- 指示 A -
本文のうち、「Theano (ver 0.8.2)」を含む語句から始めて「tag v-9998 をインストールすることで解決できるぽい。」で終わる部分を、一字も変えずに書き写すこと。
- 指示 B -
本文で、libgpuarray の tag v-9998 をインストールすることにした理由を1〜3文で説明せよ。
- 指示 C -
本文で、pip による最初のインストールはどのモジュールが見つからないというエラーで失敗したか。

- 本文 -
◇ ◇ ◇ ◇

Theano (ver 0.8.2) から gpu を使用する際、以下のようなエラーが出たので対応した際のログ。

ERROR (theano.sandbox.gpuarray): Could not initialize pygpu, support disabled
Traceback (most recent call last):
  File "/home/guchio/miniconda2/envs/ntmenv-owl/lib/python2.7/site-packages/theano/sandbox/gpuarray/__init__.py", line 95, in <module>
    init_dev(config.device)
  File "/home/guchio/miniconda2/envs/ntmenv-owl/lib/python2.7/site-packages/theano/sandbox/gpuarray/__init__.py", line 46, in init_dev
    "Make sure Theano and libgpuarray/pygpu "
RuntimeError: ('Wrong major API version for gpuarray:', 1, 'Make sure Theano and libgpuarray/pygpu are in sync.')

これは Theano の issue を参照するに libgpuarray のバージョンと Theano のバージョンのミスマッチが原因ぽく、libgpuarray の tag v-9998 をインストールすることで解決できるぽい。

そこでここを参考に pip 経由で以下のように libgpuarray をインストールしたが、以下のエラーを確認。
ちなみに、#egg 以降はここを参考に、libgpuarray の setup.py を参照した。

$ pip install -e git://github.com/Theano/libgpuarray.git@v-9998#egg=pygpu
Obtaining pygpu from git+git://github.com/Theano/libgpuarray.git@v-9998#egg=pygpu
  Cloning git://github.com/Theano/libgpuarray.git (to v-9998) to ./src/pygpu
    Complete output from command python setup.py egg_info:
    Traceback (most recent call last):
      File "<string>", line 1, in <module>
      File "/home/guchio/src/pygpu/setup.py", line 7, in <module>
        import Cython
    ImportError: No module named Cython

    ----------------------------------------
Command "python setup.py egg_info" failed with error code 1 in /home/guchio/src/pygpu/

そこで cython をインストールして再度挑戦。
しかし以下のエラーを確認。

$ pip install -e git://github.com/Theano/libgpuarray.git@v-9998#egg=pygpu
Obtaining pygpu from git+git://github.com/Theano/libgpuarray.git@v-9998#egg=pygpu
  Updating ./src/pygpu clone (to v-9998)

◇ ◇ ◇ ◇

- 表示データ -

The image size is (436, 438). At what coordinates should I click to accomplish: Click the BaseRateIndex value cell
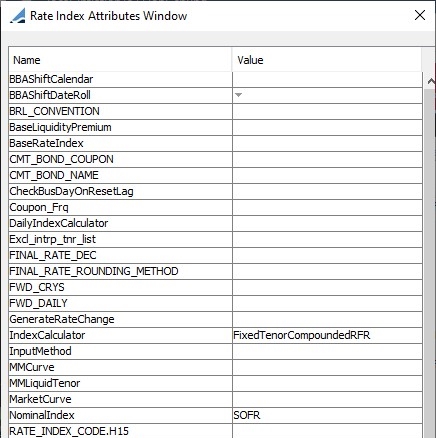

◇ ◇ ◇ ◇

- 正解 A -
Theano (ver 0.8.2) から gpu を使用する際、以下のようなエラーが出たので対応した際のログ。

ERROR (theano.sandbox.gpuarray): Could not initialize pygpu, support disabled
Traceback (most recent call last):
  File "/home/guchio/miniconda2/envs/ntmenv-owl/lib/python2.7/site-packages/theano/sandbox/gpuarray/__init__.py", line 95, in <module>
    init_dev(config.device)
  File "/home/guchio/miniconda2/envs/ntmenv-owl/lib/python2.7/site-packages/theano/sandbox/gpuarray/__init__.py", line 46, in init_dev
    "Make sure Theano and libgpuarray/pygpu "
RuntimeError: ('Wrong major API version for gpuarray:', 1, 'Make sure Theano and libgpuarray/pygpu are in sync.')

これは Theano の issue を参照するに libgpuarray のバージョンと Theano のバージョンのミスマッチが原因ぽく、libgpuarray の tag v-9998 をインストールすることで解決できるぽい。

- 正解 B -
Theano の issue によると、このエラーは libgpuarray と Theano のバージョンの食い違いが原因らしい。libgpuarray の tag v-9998 を入れれば解決できそうだったからだ。

- 正解 C -
Cython